Both the Reserve Bank of New Zealand and Reserve Bank of Australia governor Philip Lowe failed to provide strong signals about their next moves, with the RBNZ leaving its cash rate at 1 per cent after Wednesday's review. The US Federal Reserve dampened down expectations of further cuts after it cut its Fed funds rate earlier this month.
"Globally, we haven't had anything worse and the data hasn't gotten any worse and in fact it has stabilised in some cases," says Imre Speizer, currency strategist at Westpac.
"The focus in the very short term for kiwi markets is `are we going to get a cut in November?'," he says. Currently, only about 18 basis points of the expected 25-point cut is priced into the market.
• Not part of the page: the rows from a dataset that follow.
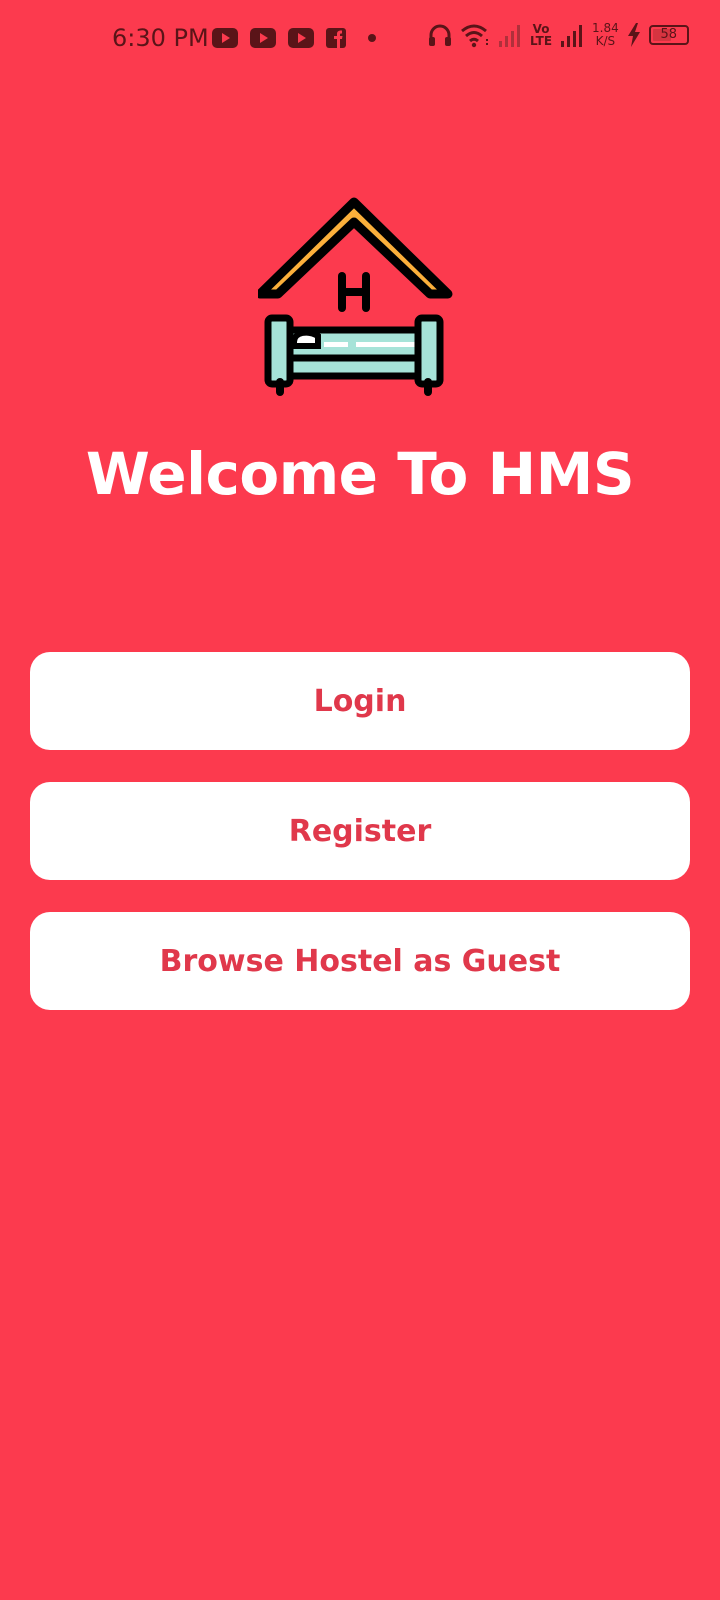 The image size is (720, 1600). I want to click on register-button-label: Register, so click(360, 831).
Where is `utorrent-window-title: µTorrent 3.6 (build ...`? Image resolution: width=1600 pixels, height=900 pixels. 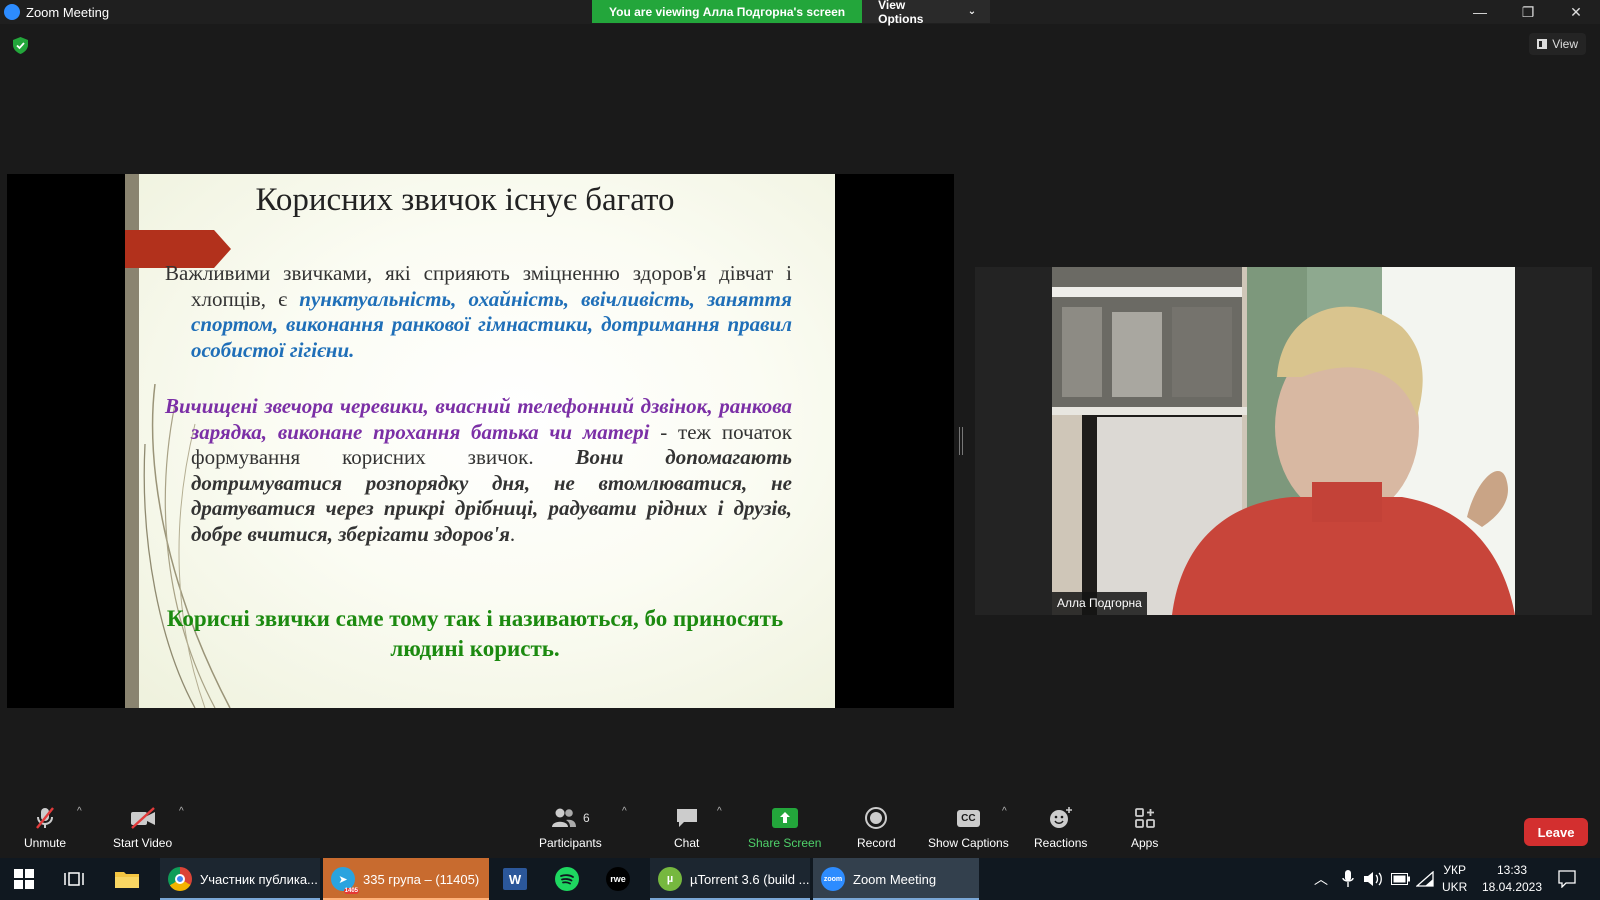 utorrent-window-title: µTorrent 3.6 (build ... is located at coordinates (750, 879).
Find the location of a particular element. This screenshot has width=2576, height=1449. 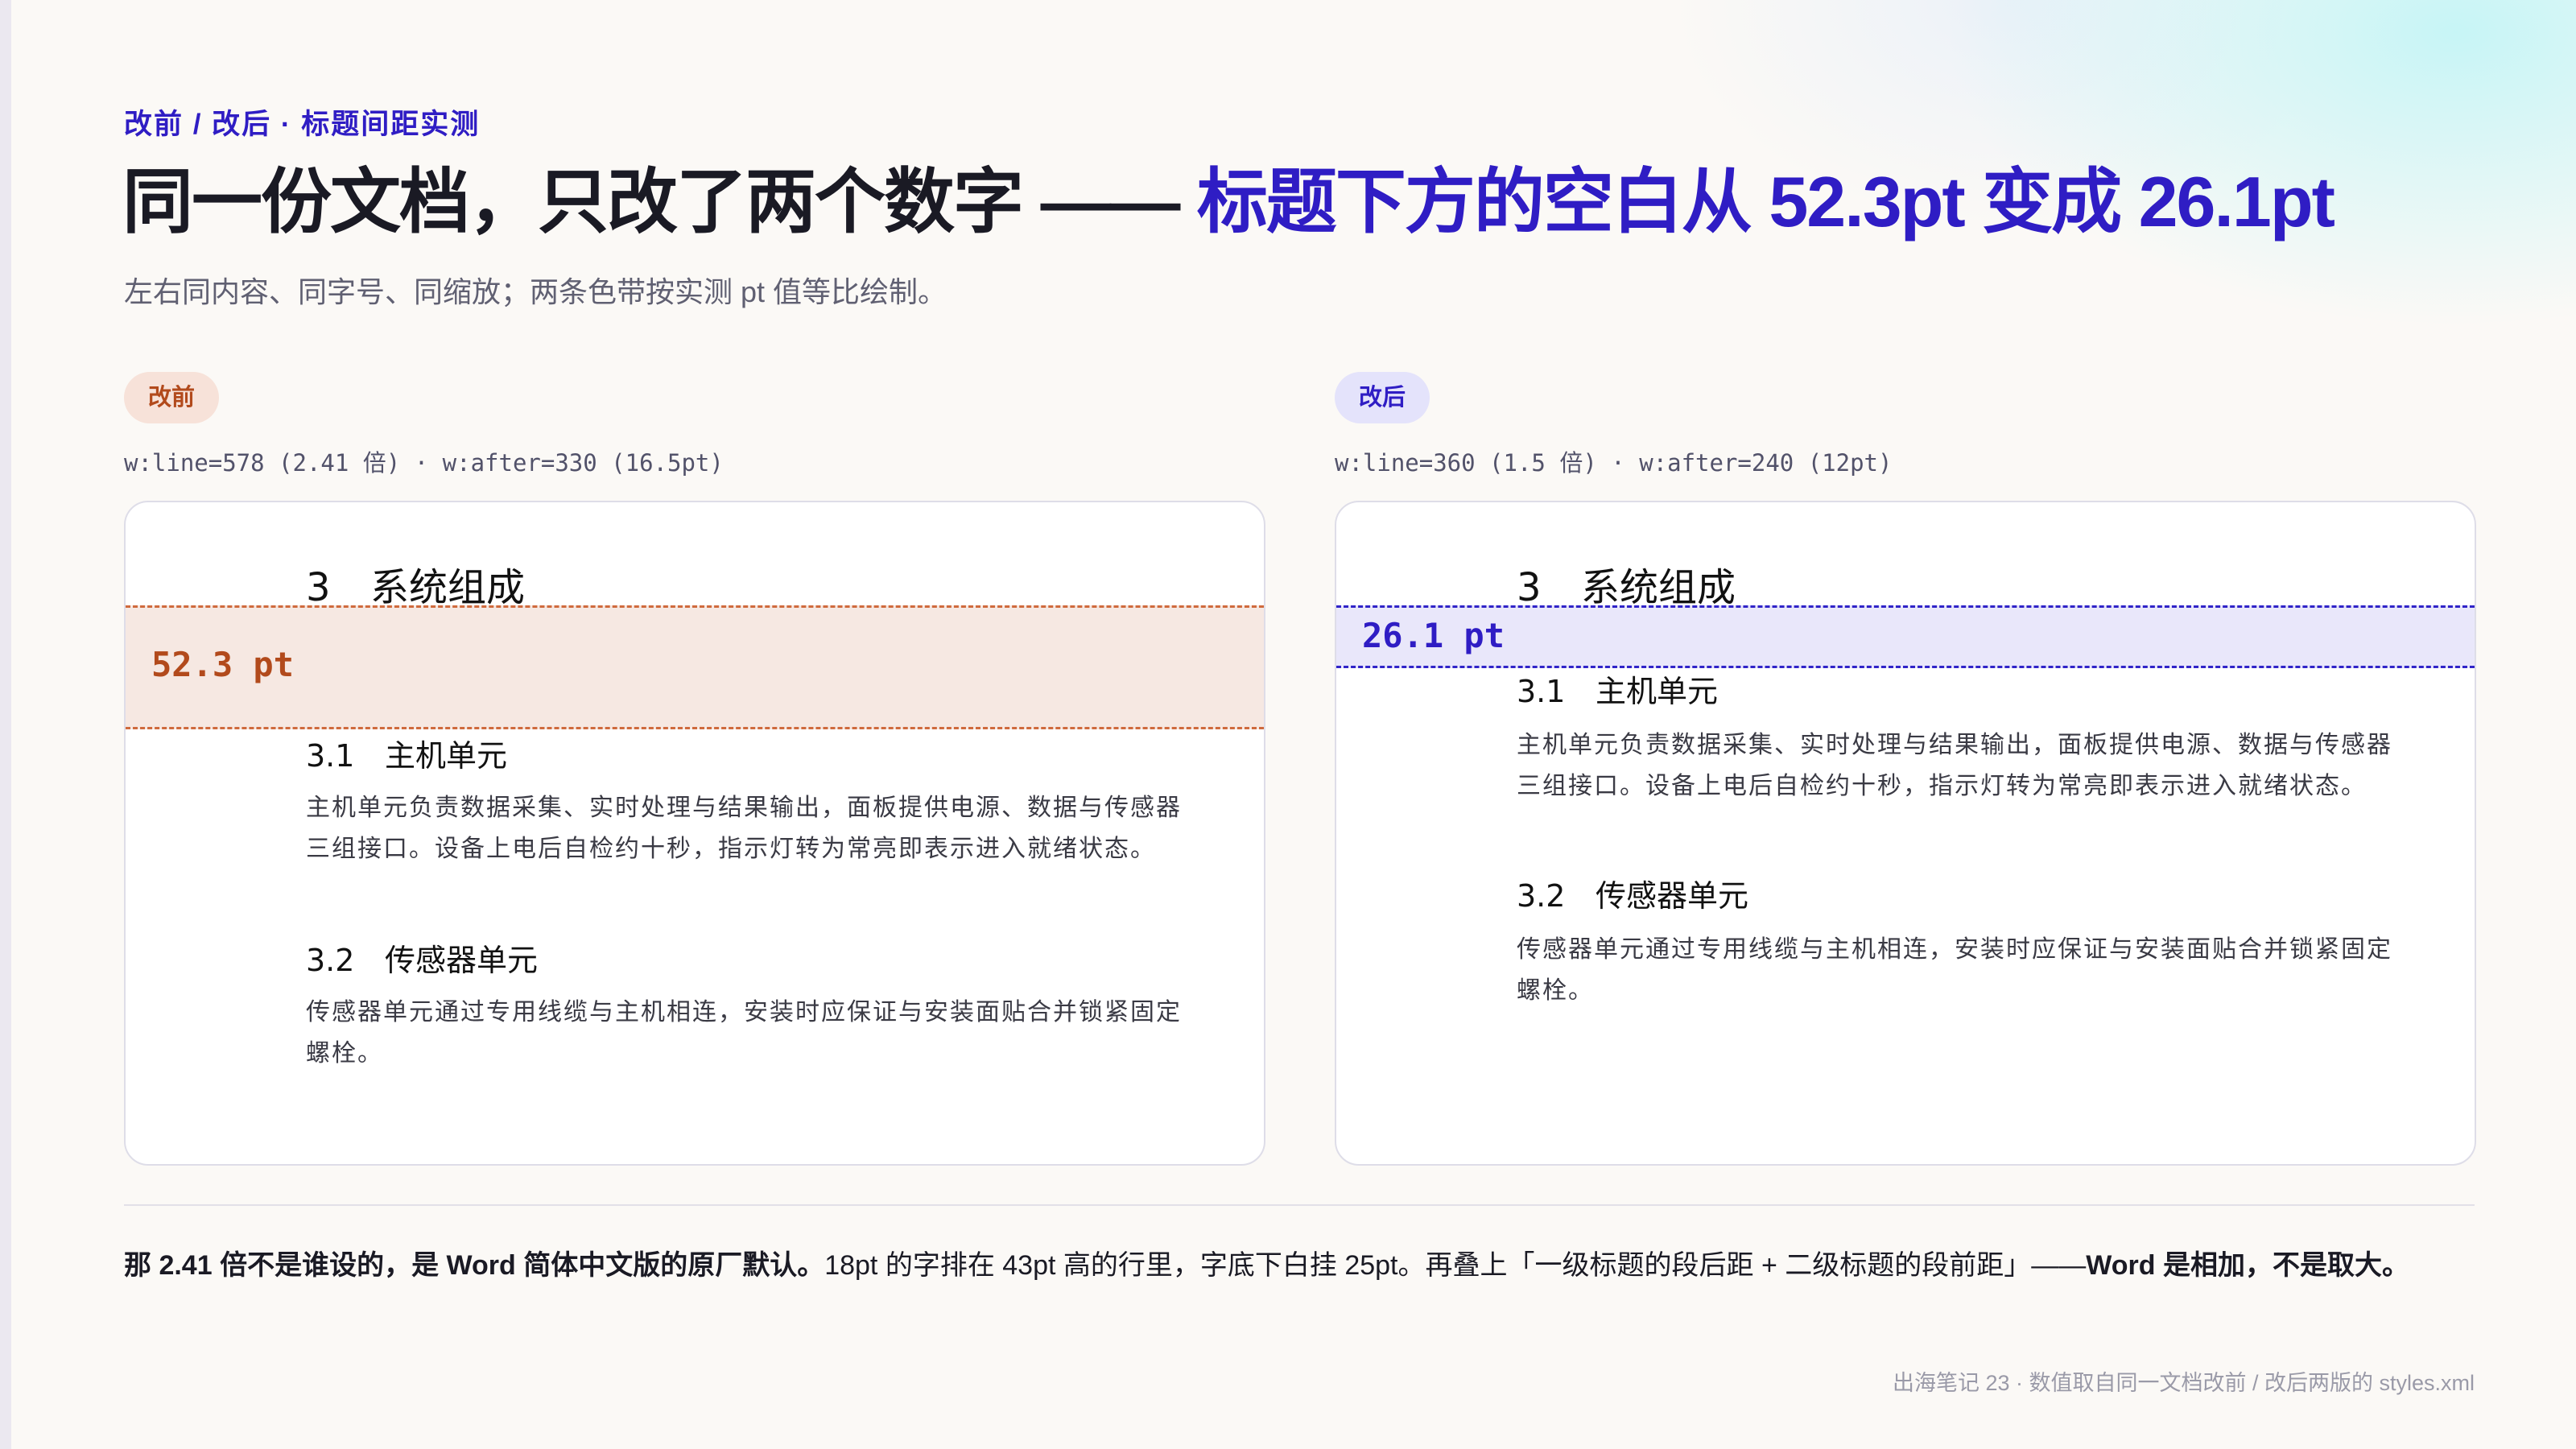

title-main: 同一份文档，只改了两个数字 —— is located at coordinates (660, 202).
It's a similar story across the Tasman where the market has priced in 19 basis points of an expected 25-point cut next Tuesday.
"We think they will cut but I wouldn't say it's all but certain," Speizer says.
If market pricing stays where it is, "that means we will get a reaction if there is a cut. We will see the Aussie fall and it will fall against the New Zealand dollar as well."
That would probably drag the kiwi down against the US dollar as well.
Other market concerns, such as Brexit and the US-China trade war continue to roil away in the background and are a long way from being settled.
The most recent news on the trade front is that US President Donald Trump has said China has started buying US farm products ahead of high-level negotiations resuming early next month.
The New Zealand dollar was at 93.07 Australian cents from 93.29, at 51.01 British pence from 51.11, at 57.57 euro cents from 57.66, at 67.73 yen from 67.93, and at 4.4883 Chinese Yuan from 4.4912.
The two-year swap rate edged down to a bid price of 0.9432 per cent from 0.9463 yesterday while 10-year swaps fell to 1.1950 per cent from 1.2100.